Run evals automatically when prompt or agent files change.

What to Run in CI

  • Always run deterministic and transcript graders. They are fast and cheap.
  • Run LLM rubrics on pull requests only. They are slow and cost real API tokens. Skip them on every commit to manage costs.
  • Run the full suite with multi-trial on release branches. This gives you pass@k confidence before shipping.

Pipeline stage mapping:

Pipeline StageGraders to RunRationale
Pre-commitDeterministic onlyInstant feedback, zero cost
CI (every push)Deterministic + TranscriptFast, free, catches process issues
Pull requestAll layers including LLM rubricsFull quality assessment at review
Release branchFull suite, multi-trialpass@k confidence before shipping

Most commits get fast, cheap feedback. Expensive LLM rubric runs happen only at decision points where the full quality picture matters.

Gating Criteria

Gate on the regression (negative) suite:

Regression suite pass@1 >= 90%

This means: on a single run, at least 90% of negative tests pass.
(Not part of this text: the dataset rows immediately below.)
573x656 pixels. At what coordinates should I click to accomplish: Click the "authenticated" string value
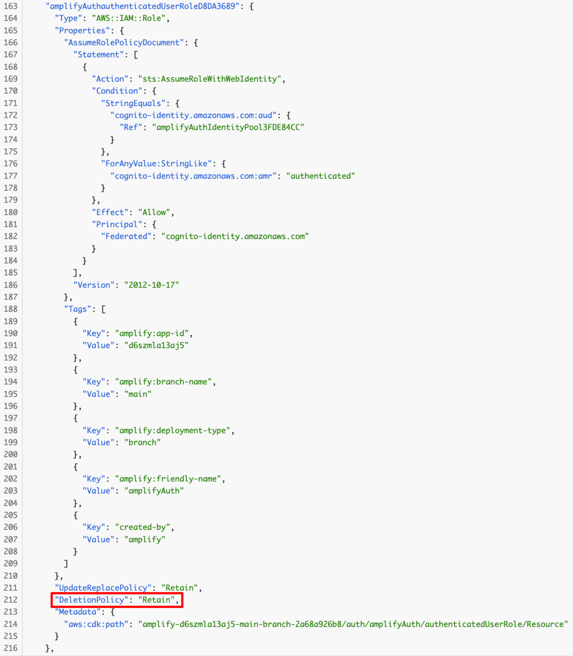point(320,176)
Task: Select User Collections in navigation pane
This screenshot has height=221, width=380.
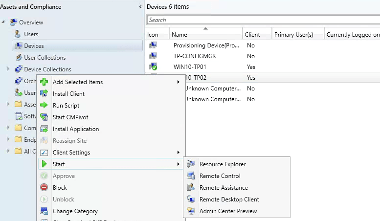Action: pos(45,58)
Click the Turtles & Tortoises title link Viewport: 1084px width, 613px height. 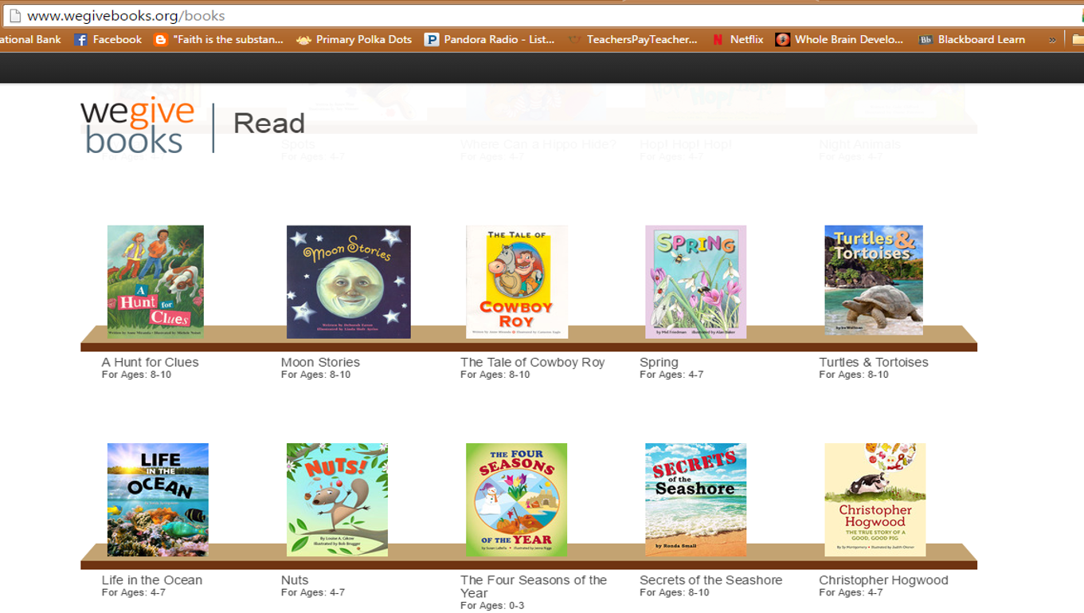coord(874,362)

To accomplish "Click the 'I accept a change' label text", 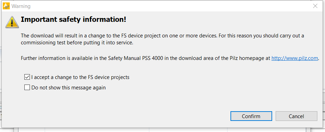I will [80, 77].
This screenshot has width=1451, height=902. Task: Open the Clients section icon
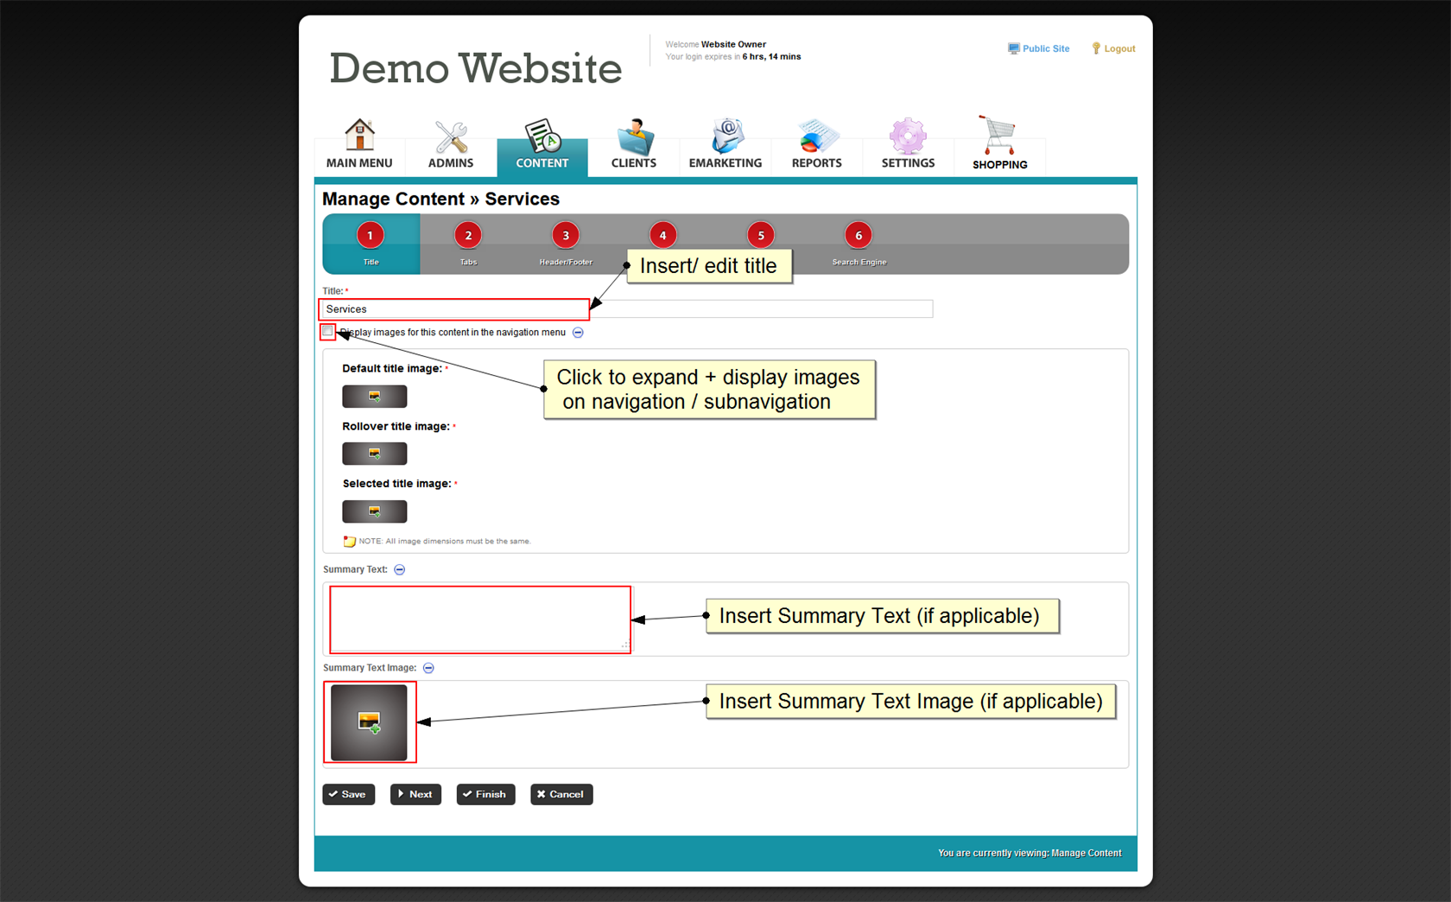click(634, 137)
This prevents shipping prompts that fabricate findings on clean code.

Do not gate on capability suite pass rates during early development. Use capability metrics to track improvement, not to block merges.

Cost Management

Grader TypeSpeedCostWhen to Run
Deterministic< 1sFreeEvery commit
Transcript< 1sFreeEvery commit
LLM Rubric5-30sAPI costPR only
Full multi-trialMinutesAPI costRelease branch

Optimizing token costs:

  • Cache eval prompts. Structure prompts with stable content (system prompts, instructions) first so provider caching can apply.
  • Smaller models for initial passes. Use a faster, cheaper model for deterministic and transcript grading passes before running expensive LLM rubrics.
  • Track per-run token costs. Log input and output tokens per eval run to identify cost trends and outliers.
  • Batch rubric evaluations. Where possible, combine multiple rubric checks into a single LLM judge prompt to reduce per-call overhead.

For broader token optimization strategies, see Tokenomics.

Evals in the Quality Feedback Loop

Evals catch regressions before deployment. Production monitoring catches unanticipated failures after deployment. Together, they form a complete quality feedback loop.

The cycle:

Evals --> Deploy --> Monitor --> User reports --> New eval cases --> Evals

How production failures become eval cases:

  1. Capture the failure. Save the user’s input, the agent’s output, and the expected behavior.
  2. Build a fixture. Create a minimal reproduction from the captured input.
  3. Write the eval case. Add a test with source: production-failure in the metadata.
  4. Verify the failure. Run the eval and confirm the agent fails the same way.
  5. Fix and validate. Improve the prompt or agent, then re-run until the eval passes without breaking existing tests.

Complementary monitoring methods:

  • Manual transcript review. Sample 5-10 transcripts per week from production to catch failure modes your evals miss.
  • Expert validation agents. Deploy expert agents that validate agent output at runtime.
  • User satisfaction signals. Track whether users accept, modify, or reject agent output. High rejection rates indicate undetected failure modes.